Enero 28, 2019 - 11:45 p.m. Por: Vanessa De La Torre Sanclemente

En una conversación que tuve anoche con el neurocirujano Remberto Burgos en Mesa Blu, aprendí algo que me dejó estupefacta: lo que ocurre -o deja de ocurrir- en el cerebro humano durante la infancia no sólo nos determina como individuos, sino que es irreparable. Es decir: para siempre.

Un niño mal alimentado jamás será un adulto con las mismas capacidades que aquel que creció bien alimentado. El cerebro de un niño desnutrido desde la infancia, no hay cómo recuperarlo. Ni alimentándolo bien cuando crezca, ni educándolo, ni haciéndolo feliz. Atroz.

Atroz porque estamos viviendo en un país en el que por cuenta de la avaricia de unos pocos y la inoperancia de un Estado incapaz de castigar a los corruptos y velar por el bienestar de sus ciudadanos –sobre todo de sus niños- generaciones enteras de menores desnutridos serán los adultos del mañana. Ya con carencias en el cerebro, sin la capacidad productiva que deberían tener y sin la posibilidad de construir el futuro que deberían poder construir. De ese tamaño es la gravedad que las secuelas de la corrupción están dejando en miles de colombianos del futuro.

En estos primeros días del 2019, según cifras de la procuraduría, hay 258 mil niños en riesgo de no recibir su alimentación escolar que es, en múltiples ocasiones, el único alimento del día. Y hay “33 entidades territoriales certificadas, con retrasos en el inicio de la operación para la entrega de alimentos”, dijo el procurador Carrillo la semana anterior. No ha terminado ni el primer mes del año y ya el panorama nos habla de un futuro triste.

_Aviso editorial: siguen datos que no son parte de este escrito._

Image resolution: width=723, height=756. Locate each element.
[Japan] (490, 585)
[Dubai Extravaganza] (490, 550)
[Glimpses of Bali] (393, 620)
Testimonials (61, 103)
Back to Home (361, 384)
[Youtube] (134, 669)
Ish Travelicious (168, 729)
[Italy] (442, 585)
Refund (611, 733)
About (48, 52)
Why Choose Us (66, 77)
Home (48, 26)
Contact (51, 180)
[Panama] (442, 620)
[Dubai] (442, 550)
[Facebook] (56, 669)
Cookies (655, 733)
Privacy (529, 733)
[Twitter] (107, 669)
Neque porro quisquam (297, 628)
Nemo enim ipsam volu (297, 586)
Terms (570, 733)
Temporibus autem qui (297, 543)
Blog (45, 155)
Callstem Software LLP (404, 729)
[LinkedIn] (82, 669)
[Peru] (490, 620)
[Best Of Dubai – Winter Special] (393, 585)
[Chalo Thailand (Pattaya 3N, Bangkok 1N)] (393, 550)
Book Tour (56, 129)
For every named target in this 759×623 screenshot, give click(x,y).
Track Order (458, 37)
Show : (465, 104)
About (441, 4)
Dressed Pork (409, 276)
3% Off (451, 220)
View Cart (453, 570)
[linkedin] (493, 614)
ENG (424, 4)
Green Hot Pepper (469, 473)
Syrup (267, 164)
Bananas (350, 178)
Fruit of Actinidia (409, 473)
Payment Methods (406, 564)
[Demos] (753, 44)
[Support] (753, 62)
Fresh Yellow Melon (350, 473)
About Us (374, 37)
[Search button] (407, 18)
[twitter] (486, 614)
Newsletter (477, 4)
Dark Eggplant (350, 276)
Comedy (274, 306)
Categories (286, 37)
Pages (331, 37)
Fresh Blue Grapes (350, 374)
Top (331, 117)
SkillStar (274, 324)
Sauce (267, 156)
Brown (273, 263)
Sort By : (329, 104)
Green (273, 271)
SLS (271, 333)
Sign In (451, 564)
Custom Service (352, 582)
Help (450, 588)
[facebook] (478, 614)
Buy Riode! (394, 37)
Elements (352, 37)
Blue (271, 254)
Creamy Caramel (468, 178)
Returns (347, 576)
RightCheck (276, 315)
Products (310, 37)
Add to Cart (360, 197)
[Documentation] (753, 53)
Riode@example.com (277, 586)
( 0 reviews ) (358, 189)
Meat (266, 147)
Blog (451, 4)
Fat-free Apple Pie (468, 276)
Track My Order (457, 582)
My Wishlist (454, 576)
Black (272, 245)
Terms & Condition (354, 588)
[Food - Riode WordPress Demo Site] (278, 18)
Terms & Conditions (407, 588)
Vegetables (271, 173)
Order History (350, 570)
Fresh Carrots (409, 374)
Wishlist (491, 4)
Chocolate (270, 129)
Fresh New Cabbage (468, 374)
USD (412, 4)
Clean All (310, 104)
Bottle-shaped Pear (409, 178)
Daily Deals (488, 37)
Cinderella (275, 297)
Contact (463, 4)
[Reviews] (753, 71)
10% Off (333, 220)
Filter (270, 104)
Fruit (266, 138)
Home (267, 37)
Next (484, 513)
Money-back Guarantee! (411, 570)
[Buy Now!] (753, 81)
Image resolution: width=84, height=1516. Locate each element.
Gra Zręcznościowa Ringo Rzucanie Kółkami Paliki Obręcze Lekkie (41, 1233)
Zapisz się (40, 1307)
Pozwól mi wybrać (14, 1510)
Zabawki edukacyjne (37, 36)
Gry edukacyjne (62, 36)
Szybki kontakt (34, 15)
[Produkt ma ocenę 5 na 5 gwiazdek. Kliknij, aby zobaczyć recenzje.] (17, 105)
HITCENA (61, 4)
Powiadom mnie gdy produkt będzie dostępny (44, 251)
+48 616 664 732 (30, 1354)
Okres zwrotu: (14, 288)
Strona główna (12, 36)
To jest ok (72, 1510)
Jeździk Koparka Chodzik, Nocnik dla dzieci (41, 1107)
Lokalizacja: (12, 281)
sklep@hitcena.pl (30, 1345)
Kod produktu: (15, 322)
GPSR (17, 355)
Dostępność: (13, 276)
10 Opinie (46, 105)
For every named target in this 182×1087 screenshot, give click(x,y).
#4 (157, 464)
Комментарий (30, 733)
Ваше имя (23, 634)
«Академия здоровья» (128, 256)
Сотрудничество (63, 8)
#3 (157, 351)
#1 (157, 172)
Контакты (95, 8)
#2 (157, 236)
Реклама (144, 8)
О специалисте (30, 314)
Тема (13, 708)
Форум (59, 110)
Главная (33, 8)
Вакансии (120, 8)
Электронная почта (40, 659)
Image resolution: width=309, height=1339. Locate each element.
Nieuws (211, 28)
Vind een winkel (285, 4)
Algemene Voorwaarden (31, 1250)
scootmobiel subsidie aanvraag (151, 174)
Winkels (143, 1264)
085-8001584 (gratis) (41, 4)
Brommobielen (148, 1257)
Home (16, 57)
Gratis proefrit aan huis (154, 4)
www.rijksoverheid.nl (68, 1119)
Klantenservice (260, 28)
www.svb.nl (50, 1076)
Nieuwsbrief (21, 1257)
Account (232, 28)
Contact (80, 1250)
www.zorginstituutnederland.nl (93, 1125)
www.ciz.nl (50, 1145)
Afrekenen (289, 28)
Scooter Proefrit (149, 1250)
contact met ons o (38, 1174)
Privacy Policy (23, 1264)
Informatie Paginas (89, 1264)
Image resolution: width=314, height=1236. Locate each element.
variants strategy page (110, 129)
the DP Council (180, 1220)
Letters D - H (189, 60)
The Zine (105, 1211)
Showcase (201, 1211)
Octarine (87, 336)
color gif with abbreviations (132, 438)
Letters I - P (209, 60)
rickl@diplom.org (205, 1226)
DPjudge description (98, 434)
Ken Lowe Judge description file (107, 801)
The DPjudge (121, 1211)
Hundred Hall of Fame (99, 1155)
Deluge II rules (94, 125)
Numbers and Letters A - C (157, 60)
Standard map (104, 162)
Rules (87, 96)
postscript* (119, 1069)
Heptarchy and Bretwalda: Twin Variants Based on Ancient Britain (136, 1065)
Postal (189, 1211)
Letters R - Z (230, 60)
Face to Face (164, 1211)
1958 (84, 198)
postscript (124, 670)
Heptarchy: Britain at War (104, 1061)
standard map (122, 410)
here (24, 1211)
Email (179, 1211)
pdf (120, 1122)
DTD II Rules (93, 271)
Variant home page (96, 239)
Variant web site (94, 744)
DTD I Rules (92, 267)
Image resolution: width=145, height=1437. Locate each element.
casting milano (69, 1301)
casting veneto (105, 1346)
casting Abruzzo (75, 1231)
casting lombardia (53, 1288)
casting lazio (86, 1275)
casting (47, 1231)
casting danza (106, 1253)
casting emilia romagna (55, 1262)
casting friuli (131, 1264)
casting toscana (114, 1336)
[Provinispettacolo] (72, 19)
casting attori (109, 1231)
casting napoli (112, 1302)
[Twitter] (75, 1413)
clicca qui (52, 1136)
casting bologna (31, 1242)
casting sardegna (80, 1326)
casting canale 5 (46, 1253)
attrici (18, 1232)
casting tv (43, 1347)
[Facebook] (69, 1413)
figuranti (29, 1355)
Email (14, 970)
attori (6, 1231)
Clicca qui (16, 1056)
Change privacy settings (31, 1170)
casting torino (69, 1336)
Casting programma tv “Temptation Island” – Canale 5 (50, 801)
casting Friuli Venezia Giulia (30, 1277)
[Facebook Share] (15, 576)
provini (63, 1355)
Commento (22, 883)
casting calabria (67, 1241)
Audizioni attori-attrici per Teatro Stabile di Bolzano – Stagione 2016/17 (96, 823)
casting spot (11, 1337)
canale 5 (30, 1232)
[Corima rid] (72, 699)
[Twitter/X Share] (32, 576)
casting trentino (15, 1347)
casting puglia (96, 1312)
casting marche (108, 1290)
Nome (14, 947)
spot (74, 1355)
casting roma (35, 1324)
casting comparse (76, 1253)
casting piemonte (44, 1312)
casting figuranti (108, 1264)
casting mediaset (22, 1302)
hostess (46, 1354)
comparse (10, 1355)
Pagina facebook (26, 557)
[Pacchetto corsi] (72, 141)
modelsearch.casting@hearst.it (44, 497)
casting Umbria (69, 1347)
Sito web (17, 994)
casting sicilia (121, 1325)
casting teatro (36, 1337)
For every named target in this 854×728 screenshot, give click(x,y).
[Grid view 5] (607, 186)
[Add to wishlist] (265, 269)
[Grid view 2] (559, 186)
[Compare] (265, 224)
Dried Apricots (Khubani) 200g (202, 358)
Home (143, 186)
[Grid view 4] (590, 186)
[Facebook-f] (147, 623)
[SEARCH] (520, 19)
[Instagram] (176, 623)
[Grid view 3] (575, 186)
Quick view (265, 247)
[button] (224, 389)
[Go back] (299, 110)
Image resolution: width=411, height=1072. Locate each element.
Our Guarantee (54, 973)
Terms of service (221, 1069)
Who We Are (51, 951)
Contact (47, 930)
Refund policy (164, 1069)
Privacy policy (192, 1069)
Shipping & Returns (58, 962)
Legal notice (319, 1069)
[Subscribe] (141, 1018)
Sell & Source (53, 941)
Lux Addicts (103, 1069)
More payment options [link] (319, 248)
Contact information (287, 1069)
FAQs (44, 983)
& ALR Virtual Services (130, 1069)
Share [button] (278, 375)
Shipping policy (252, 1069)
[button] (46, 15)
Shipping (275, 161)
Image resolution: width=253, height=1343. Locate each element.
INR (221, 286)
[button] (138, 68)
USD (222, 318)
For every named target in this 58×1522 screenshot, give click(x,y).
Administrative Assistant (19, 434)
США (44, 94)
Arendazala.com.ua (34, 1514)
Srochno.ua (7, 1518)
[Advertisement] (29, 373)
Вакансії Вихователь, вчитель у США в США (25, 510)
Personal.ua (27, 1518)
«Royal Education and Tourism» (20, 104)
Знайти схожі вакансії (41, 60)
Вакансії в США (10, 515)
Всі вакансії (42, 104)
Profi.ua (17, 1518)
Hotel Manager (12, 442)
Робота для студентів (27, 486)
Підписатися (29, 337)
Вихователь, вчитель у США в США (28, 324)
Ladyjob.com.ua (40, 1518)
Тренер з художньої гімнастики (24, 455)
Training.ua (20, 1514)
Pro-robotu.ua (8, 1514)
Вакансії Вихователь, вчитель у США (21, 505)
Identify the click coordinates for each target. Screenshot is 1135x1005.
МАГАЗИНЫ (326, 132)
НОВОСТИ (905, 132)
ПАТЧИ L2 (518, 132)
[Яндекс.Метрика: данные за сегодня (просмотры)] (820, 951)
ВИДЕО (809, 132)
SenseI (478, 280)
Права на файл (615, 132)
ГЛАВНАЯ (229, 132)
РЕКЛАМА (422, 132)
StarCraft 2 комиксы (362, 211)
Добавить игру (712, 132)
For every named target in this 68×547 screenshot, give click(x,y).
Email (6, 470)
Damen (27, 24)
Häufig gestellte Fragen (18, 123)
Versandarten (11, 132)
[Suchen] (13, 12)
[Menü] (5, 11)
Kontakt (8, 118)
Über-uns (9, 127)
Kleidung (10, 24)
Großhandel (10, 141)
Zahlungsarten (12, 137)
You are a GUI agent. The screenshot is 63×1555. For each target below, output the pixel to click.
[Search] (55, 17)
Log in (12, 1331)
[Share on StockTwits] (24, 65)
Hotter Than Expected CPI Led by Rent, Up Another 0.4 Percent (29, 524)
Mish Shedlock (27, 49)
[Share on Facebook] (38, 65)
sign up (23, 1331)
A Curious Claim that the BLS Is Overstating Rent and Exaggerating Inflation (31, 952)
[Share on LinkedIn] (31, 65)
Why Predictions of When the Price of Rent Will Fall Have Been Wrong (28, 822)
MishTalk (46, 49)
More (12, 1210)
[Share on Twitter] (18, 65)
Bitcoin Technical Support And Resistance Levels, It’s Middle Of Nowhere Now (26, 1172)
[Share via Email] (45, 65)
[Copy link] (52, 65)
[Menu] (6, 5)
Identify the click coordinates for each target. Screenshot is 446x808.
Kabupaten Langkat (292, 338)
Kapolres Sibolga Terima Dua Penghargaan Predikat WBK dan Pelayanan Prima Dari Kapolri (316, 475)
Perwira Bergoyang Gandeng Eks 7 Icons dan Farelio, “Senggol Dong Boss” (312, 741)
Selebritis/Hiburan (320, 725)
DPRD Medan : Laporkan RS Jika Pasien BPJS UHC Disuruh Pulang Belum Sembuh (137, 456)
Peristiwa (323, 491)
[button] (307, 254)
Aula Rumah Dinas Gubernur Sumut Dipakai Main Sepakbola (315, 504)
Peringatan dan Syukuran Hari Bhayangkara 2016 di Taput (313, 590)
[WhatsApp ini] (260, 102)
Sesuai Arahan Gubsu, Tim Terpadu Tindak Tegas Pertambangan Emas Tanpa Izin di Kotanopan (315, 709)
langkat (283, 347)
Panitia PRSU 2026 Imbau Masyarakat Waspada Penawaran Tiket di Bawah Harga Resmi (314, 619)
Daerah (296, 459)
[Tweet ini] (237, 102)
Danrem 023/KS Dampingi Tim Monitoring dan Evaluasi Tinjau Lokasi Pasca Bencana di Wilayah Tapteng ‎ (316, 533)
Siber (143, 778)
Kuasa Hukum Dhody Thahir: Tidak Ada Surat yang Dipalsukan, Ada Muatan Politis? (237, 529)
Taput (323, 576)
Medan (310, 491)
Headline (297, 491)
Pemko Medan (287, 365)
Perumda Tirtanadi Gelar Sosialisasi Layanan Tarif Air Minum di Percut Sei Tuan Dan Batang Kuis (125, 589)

El puerto de Buenaventura en el Valle del Cauca, lidera, lamentablemente, la lista de los municipios del departamento con más falencias en el Programa de Alimentación Escolar. En el resto del país, esta lista de la infamia incluye como siempre a La Guajira, algunas poblaciones del Magdalena, encabezadas por su capital, Santa Marta -tan hermosa y tan abandonada-, Magangué en Bolívar, y un largo etcétera de municipios en los que el futuro de los niños se está perdiendo como arena en las manos de los corruptos.

Nos hemos tristemente acostumbrado al paisaje triste de la desnutrición infantil en Colombia. Año tras años, miles de niños no son más que estadísticas, escándalos efímeros y declaraciones de autoridades que prometen y cuyos resultados poco se ven. Mientras tanto, por cuenta de los robos en la alimentación escolar, quién sabe cuántas generaciones de colombianos están ya condenados a las carencias.

Así de grave es lo que ocurre en el país. No es que se roben unos platos de comida de niños que se dormirán con hambre, es que se están robando el futuro de un país.